Rewrite everything from the line containing "Given: Select the" down to the end of the items, swapping "configuration row" for "settings row" and leaving all else unchanged.

........

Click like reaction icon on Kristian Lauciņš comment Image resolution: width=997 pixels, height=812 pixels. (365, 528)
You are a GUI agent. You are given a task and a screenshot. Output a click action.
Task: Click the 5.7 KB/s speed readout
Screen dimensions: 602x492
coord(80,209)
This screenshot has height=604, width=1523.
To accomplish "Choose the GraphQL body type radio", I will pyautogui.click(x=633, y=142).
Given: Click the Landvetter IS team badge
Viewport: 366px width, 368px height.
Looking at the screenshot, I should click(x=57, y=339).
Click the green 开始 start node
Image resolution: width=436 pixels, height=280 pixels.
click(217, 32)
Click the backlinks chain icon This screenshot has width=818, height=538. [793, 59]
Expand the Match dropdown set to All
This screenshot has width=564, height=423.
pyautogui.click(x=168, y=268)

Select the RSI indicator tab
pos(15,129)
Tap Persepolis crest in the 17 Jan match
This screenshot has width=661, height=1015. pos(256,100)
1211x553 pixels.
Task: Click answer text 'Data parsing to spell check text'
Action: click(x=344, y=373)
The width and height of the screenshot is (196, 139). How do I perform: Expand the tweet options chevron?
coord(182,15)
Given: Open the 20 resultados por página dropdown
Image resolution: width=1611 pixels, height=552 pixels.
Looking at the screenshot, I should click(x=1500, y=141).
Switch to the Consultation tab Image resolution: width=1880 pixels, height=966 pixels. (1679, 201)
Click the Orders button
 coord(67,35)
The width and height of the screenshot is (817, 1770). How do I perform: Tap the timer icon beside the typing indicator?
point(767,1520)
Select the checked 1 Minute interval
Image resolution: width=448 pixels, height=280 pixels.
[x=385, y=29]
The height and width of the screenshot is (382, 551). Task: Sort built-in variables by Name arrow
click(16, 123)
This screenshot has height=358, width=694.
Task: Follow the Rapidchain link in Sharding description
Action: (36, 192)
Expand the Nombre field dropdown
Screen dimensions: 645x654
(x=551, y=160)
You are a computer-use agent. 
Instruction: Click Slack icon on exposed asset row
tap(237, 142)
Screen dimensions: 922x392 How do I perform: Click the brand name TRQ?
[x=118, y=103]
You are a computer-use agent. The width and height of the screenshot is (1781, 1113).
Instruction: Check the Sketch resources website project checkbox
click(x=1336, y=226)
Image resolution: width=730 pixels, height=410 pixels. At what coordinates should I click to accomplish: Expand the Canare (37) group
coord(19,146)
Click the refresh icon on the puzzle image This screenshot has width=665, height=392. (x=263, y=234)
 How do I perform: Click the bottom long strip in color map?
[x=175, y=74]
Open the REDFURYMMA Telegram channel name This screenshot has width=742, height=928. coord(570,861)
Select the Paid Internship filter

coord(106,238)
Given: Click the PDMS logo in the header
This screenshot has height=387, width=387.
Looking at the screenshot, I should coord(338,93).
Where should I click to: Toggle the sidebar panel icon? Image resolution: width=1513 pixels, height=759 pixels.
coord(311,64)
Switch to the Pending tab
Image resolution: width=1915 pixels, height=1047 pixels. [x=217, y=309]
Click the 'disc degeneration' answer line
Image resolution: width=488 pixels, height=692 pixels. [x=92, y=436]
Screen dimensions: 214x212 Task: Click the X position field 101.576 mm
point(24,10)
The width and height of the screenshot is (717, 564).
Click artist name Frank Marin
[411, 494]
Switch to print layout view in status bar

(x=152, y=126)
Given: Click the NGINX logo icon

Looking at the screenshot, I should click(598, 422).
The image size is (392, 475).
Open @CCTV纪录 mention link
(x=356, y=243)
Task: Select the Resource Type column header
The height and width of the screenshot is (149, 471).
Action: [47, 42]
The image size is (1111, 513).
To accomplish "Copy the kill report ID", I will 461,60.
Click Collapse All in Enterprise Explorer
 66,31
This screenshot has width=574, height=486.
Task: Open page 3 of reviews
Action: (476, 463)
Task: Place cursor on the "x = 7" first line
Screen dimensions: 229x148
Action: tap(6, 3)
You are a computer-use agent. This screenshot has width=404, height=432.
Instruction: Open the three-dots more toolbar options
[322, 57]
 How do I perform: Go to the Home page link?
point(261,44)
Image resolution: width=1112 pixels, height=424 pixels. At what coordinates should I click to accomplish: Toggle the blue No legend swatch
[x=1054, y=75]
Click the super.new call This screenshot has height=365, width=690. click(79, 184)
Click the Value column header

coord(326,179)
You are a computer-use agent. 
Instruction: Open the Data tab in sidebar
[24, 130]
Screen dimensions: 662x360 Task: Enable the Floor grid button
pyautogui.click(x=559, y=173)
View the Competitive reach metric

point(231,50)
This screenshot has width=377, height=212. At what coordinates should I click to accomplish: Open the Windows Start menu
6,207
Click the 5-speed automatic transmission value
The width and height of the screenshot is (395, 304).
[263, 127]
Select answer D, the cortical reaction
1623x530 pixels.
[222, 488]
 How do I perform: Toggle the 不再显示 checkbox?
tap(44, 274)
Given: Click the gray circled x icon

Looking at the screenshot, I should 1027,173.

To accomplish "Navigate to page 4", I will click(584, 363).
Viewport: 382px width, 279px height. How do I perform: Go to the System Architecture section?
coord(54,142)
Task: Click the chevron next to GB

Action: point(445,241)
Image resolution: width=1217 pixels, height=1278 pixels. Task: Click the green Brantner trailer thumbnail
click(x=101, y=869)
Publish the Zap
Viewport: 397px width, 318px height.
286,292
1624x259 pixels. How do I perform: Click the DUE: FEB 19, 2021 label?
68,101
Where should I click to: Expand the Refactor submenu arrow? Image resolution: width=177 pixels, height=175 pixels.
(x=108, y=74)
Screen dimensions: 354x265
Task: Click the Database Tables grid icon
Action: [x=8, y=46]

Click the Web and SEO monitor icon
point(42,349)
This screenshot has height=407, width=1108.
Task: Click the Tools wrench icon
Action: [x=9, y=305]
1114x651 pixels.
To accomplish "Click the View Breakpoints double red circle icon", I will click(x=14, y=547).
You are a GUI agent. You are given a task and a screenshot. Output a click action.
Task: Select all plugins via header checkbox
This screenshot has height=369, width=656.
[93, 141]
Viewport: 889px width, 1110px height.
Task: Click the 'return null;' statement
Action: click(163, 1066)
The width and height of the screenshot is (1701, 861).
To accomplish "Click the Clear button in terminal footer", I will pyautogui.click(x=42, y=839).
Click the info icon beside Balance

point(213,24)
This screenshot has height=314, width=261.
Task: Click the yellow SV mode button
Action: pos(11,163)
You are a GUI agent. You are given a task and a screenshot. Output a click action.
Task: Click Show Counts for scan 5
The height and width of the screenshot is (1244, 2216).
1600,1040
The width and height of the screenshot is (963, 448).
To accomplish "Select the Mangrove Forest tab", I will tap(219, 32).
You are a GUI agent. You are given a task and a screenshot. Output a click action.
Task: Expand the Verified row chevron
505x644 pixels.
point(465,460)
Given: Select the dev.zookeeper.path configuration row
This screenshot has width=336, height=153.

........

Response below ->
Given: Select the dev.zookeeper.path settings row
This screenshot has width=336, height=153.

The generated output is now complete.